* _Instructions to follow_
Locate the word "agent" in the entries below, then gather every line that holds it.

* _The input_
-=-=-=-=-

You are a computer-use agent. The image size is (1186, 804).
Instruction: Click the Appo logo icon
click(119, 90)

-=-=-=-=-

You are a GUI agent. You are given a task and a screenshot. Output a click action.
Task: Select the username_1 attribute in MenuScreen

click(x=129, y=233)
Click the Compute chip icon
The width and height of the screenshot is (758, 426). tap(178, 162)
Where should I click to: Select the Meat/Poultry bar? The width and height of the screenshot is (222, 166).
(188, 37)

-=-=-=-=-

* _The answer_
You are a computer-use agent. The image size is (1186, 804).
You are a GUI agent. You are given a task and a screenshot. Output a click action.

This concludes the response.